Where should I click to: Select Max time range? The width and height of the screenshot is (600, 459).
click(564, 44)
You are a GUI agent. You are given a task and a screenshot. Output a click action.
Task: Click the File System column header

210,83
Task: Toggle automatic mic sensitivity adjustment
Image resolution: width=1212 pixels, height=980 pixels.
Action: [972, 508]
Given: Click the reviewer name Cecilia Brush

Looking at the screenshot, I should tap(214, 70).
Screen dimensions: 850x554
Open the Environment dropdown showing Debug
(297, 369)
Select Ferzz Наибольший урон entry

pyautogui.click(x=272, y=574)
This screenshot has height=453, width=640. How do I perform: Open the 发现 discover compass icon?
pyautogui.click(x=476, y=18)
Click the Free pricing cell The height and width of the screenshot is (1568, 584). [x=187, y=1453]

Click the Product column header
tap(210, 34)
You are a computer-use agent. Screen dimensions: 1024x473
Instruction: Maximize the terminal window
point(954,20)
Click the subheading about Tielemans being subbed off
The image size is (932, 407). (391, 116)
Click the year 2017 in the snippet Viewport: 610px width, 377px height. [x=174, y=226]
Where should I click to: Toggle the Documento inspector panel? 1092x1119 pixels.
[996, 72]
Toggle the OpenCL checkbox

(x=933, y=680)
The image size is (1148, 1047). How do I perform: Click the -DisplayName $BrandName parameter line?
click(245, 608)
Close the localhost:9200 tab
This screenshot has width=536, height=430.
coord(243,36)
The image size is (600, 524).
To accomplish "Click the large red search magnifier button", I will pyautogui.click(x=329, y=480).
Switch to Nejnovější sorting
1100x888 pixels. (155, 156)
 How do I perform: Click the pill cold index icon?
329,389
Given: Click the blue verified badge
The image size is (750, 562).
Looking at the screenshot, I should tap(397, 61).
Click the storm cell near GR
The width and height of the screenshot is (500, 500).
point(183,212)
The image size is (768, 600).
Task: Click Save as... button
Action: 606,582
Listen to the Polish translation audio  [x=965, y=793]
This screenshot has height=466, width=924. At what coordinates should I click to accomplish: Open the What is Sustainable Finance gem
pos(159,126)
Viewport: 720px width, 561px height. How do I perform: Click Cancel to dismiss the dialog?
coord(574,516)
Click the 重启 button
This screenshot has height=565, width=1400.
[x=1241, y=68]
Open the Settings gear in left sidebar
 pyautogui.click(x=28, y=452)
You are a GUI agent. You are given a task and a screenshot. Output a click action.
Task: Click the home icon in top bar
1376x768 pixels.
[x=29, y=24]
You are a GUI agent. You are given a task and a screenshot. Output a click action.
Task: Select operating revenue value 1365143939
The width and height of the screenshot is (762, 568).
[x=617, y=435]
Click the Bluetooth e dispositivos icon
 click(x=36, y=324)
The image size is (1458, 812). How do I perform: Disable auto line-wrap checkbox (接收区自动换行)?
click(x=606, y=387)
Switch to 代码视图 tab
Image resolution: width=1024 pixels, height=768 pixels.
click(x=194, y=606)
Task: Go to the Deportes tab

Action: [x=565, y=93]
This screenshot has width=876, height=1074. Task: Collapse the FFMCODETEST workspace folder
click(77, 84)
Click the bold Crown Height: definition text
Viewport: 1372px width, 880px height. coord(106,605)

++++++++

Every line in the data above that contains "dimensions" needs to be copied.

_Worked solution_:
Screen dimensions: 850x554
You are a computer-use agent. Screen dimensions: 1024x473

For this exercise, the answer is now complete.